What to do with 52-week and all time high stock prices
Do you want to sell if a company if it reached a 52-week (one year), or all-time high? Let me ask the question the other way around. Do you hesitate to invest if a company is at its 52-week or all-time high?
You are not alone
If you do you are not alone.
This is because market commentators use a lot of ratios and other metrics that give you an emotional response.
A company’s stock price reaching or exceeding a 52-week high is a good example. It is a widely reported, easily noticed (on a chart) statistic that you think is valuable information so you pay attention.
But psychological studies have shown that we wrongly place too much importance on facts that stand out, look important and are easily recalled.
A shark attack
A recent shark attack, for example, will lead you to overestimate the likelihood that you can be attacked by a shark.

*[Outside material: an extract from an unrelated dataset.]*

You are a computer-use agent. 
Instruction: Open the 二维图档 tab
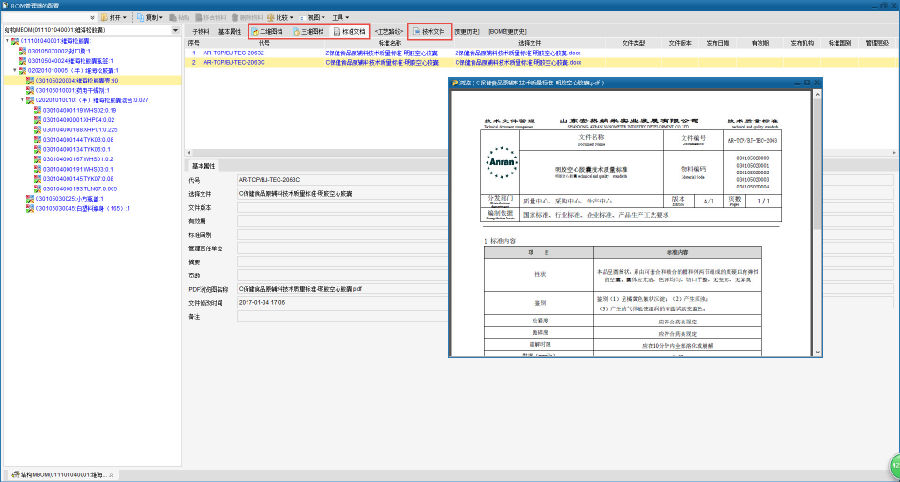[x=267, y=32]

Spoiler – it is more likely that you will be killed by lightning or an asteroid.
Back to the 52-week high
But how can a company’s stock price reaching a 52-week high make you do something wrong, you may be thinking?
In an interesting research paper called Psychological Barriers, Expectational Errors, and Underreaction to News
Justin Birru (Ohio State University - Department of Finance) proved that shock prices are at a 52-week high,creates a psychological barrier beyond which investors think they are unlikely to go.
Price can’t go higher
Investors ignore the possibility that the stock price can go higher, which leads them to sell.
When a stock price reaches a 52-week high you may be telling yourself:
“This stock price is up a lot. I must sell now because the price is high compared to where it has been over the past year and it may fall.”
It is as if your mind only looks back over the past year from the current 52-week high but cannot imagine stock prices outside this 52-week period.
This may lead you to think it’s not possible that the stock prices may move outside these values (higher than the 52-week high) which leads you to sell your investment.
You ignore valuation
You are so focused on this 52-week high price barrier that you ignore other factors such as the company’s valuation.
This is also why you have doubts about buying a company, with its stock price at a 52-week high, recommended in the Quant Value newsletter.
The newsletter investment model however does not know or care where the stock price is.
As long as the company is undervalued and its stock price is moving up (has positive momentum), it will recommend the company.
Getting back to the research paper.
In the paper, to measure if investors really are pessimistic about a stock price increasing above its 52-week high, Justin looked at what happens when companies announce results.
He found strong evidence that investors became overly pessimistic about the results of companies when its stock price was near a 52-week high, since they were very surprised by better than expected results.
When companies with their stock prices close to their 52-week high had positive earnings surprises (better than expected results) they had larger stock price increases compared to companies not close to their 52-week high.
How can this help you?
How can this information help you?
If one of your investments is close to a 52-week high you shouldn’t be worried. In fact, you should be glad, as it means the price most likely will go higher.